# Model Training – Faster R-CNN

This notebook documents the training of a Faster R-CNN object detection model using the TensorFlow Object Detection API. The model is trained using pre-processed TFRecord datasets generated in the previous notebook.

## Model Selection

**Architecture:** A Faster R-CNN architecture with a ResNet-101 backbone was selected from the TensorFlow 2 Object Detection Model Zoo. Faster R-CNN was chosen due to its strong localisation accuracy, which is good in detecting visually similar animal species in wildlife.

## Rationale:

**Two-stage detection:** The Region Proposal Network (RPN) followed by a classification head provides high localisation precision, which is important for distinguishing species with similar body shapes and poses.
- **ResNet-101 backbone:** A deeper backbone enables richer feature extraction, improving discrimination between visually similar species while remaining feasible on available GPU hardware.
- **Feature Pyramid Network (FPN):** Multi-scale feature extraction allows effective detection of animals appearing at varying scales within images, consistent with observations from the exploratory data analysis.
- **COCO pretraining:** Initialising from a COCO-pretrained Faster R-CNN model enables effective transfer learning, reducing training time and improving generalisation on a limited wildlife dataset.

§ **PROBLEM DESCRIPTION**: Continue the Faster R-CNN training notes, starting right after the bullet on COCO pretraining. The material after this point is separate from the Faster R-CNN training notes.

§ **INFORMATION PROVIDED**:

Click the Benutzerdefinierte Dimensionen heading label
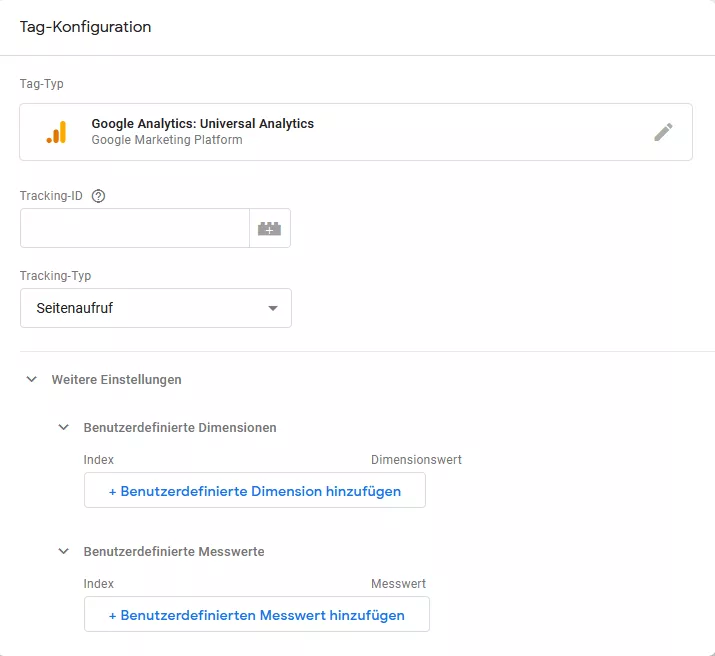Screen dimensions: 715x656 point(180,428)
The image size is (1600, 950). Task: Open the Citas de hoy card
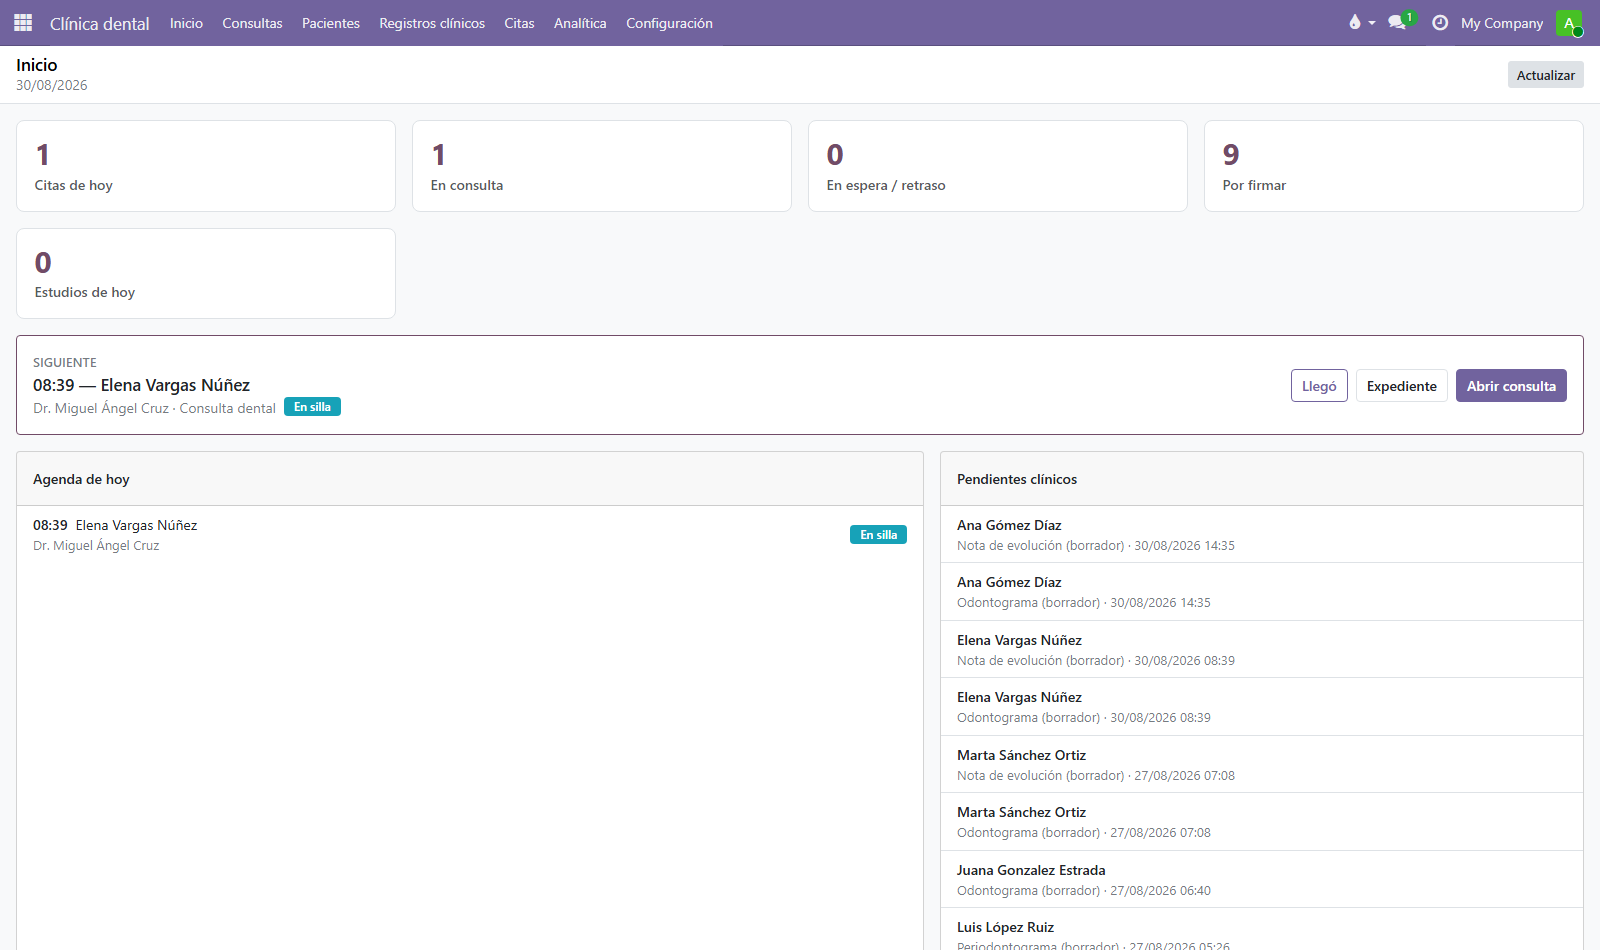206,166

§ **TASK ANSWER**:
- **Accuracy-focused design:** Faster R-CNN prioritises detection accuracy over inference speed, which is appropriate for offline wildlife analysis rather than real-time applications.

## Training Configuration

The pretrained Faster R-CNN ResNet-101 pipeline was fine-tuned using the following configuration:

- **Number of classes:** 3 (OryxGazella, PantheraLeo, PhacochoerusAfricanus)
- **Input resolution:** 1024 × 1024 pixels
- **Batch size:** 1 
- **Training steps:** 20,000

### Learning Rate Schedule
- **Type:** Cosine decay with warm-up
- **Base learning rate:** 0.0004
- **warm-up** LR: 0.00004
- **Warm-up steps:** 500
- **Total decay steps:** 20,000
- **Justification:** This schedule enables stable optimisation during early training while gradually reducing the learning rate to encourage convergence.

### Data Augmentation (pipeline.config)
- Random horizontal flip
- Random hue adjustment
- Random contrast adjustment
- Random saturation adjustment
- Random square crop by scale (0.6–1.3)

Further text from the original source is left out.